Another obvious disharmony in modern civilized communities is the fact that sexual maturity occurs long before marriage is possible or desirable.

In all this, there is inevitably a field for all the various combinations of suppression, or repression, or sublimation.

Man’s gregariousness, together with his power of speech, learning, and generalization, have led to the development of a new thing in the world—persistent and cumulative tradition. I use tradition in the broadest sense, as denoting all that owes its being to the mind of man, and is handed down, by speech or imitation or in some permanent record, from generation to generation. Language, general ideas of right and wrong, convention, invention, national feeling—all this and much more, constituting the more important part of the human individual’s environment—is part of tradition; and tradition is pre-eminently and inevitably social. However individualistic we may wish to be we cannot escape modelling by this social environment.

The general effect of man’s gregarious instinct is that he desires to find himself in harmony with some traditions, with the ideas that modern jargon likes to call the herd to which he belongs. The herd ideas, the traditions, may be those of a nation or of a stratum within the nation; of a whole class or of a clique; of science or of art; of a retired monasticism, or of an all-embracing world-civilization. But they are always herd ideas, and through them man is always member of some community, even though that community be tiny, or consist mainly of writers dead and gone; and he always strives to put himself in harmony with the traditions of that community.

* * * * * * *

A long-winded introduction enough; now for the bearing of it. One of the essentials of every religion is its treatment of the subconscious, is its view and its practice as regards the relation between the personally-organized part of the mind to the remaining non-personal reservoirs. At first the non-personal part is regarded as being wholly outside the organism, and its occasional flooding up into the narrower ego is regarded as an operation of an external personality, a spirit, a God. Comparatively late, it is recognized as part of the organism, but the process by which connection is made is still regarded as divine, and called inspiration. Such ideas belong to the adolescence of the race, in precisely the same way as the discovery and acquisition of great tracts of this subconscious territory will always necessarily constitute part of the adolescence of the individual. But any developed religion must always in some way help to make these great reserves of power accessible, always teach the enlargements of the personal ego which their conquest brings about. This is one of the ways in which, to use current religious phraseology, self may be lost, and found again on a different plane.

Religion must further always provide some internal harmony, in counterpart to the harmony demanded in the unitary comprehension of external reality. The various activities and experiences of life, as they are originally given by heredity to the child, are either independent, or else antagonistic and disharmonious. There must be some means provided for bringing all of them into a true organization—in other words into a whole which, though yet single, is composed of co-operating parts. Here again the actual responses of actual religions have been many and various; but they all operate by suppression, repression, and sublimation, or by a combination of these.

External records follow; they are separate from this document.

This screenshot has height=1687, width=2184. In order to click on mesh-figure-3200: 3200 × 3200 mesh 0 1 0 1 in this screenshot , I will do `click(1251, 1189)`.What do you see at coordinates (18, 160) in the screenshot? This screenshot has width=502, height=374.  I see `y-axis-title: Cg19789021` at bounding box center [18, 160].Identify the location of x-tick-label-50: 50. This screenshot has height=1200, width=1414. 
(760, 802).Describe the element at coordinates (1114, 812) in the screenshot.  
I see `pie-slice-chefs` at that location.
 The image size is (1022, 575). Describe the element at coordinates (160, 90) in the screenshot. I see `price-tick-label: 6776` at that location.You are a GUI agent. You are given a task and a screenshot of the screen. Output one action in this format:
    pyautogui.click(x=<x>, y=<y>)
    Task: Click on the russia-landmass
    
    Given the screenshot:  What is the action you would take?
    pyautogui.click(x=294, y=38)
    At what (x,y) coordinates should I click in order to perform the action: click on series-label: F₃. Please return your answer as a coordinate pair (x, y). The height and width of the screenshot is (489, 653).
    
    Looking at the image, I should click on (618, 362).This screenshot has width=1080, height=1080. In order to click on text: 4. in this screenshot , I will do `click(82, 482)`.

It can at once be said that sublimation is the right and highest way, and that two of the criteria of religious progress are to be found in the stress laid upon sublimation, and in the enlargement and the elevation of the dominant ideas at work in the sublimating process. It is the right and highest way because through it no spiritual energy is wasted, and the age-long path of progress towards ever higher levels of complexity in organization is still continued. Among religious teachers, both Jesus and Paul laid great stress on this—on the freedom, the emancipation from the shackles of an external law made possible by the apprehension of some highest harmonizing principle and the subordination of all other ideas and desires to it. Once one can see and learn to follow such a principle, whatever one does is in a sense right, because one’s desires are all subordinate to a desire for right, and to something which is right. Perhaps it would be better to say that they appear right to oneself, that the haunting, terrible sense of sin is laid to rest, and one’s life liberated into free activity, one’s energy made all available for achievement.

The sense of sin, if not universal at one or other period of life, is almost so, and comes from an apprehension of inner disharmony. As one would expect, selfishness and sex are its most common roots; and whenever it exists, then the necessary preliminary to any further progress of one’s being is that it should be made to disappear. It can disappear, as in St. Paul’s natural man, by a suppression of part of the mind or of the connection between parts, or by a failure to make certain connections, or it can be eradicated by a growth of callousness; or—and I take it that this is the proper religious solution—by discovering a clue which will harmonize the two apparently opposed sections of experience, the two antagonistic tendencies, and so resolve the problem with no loss of energy or of vital possibilities.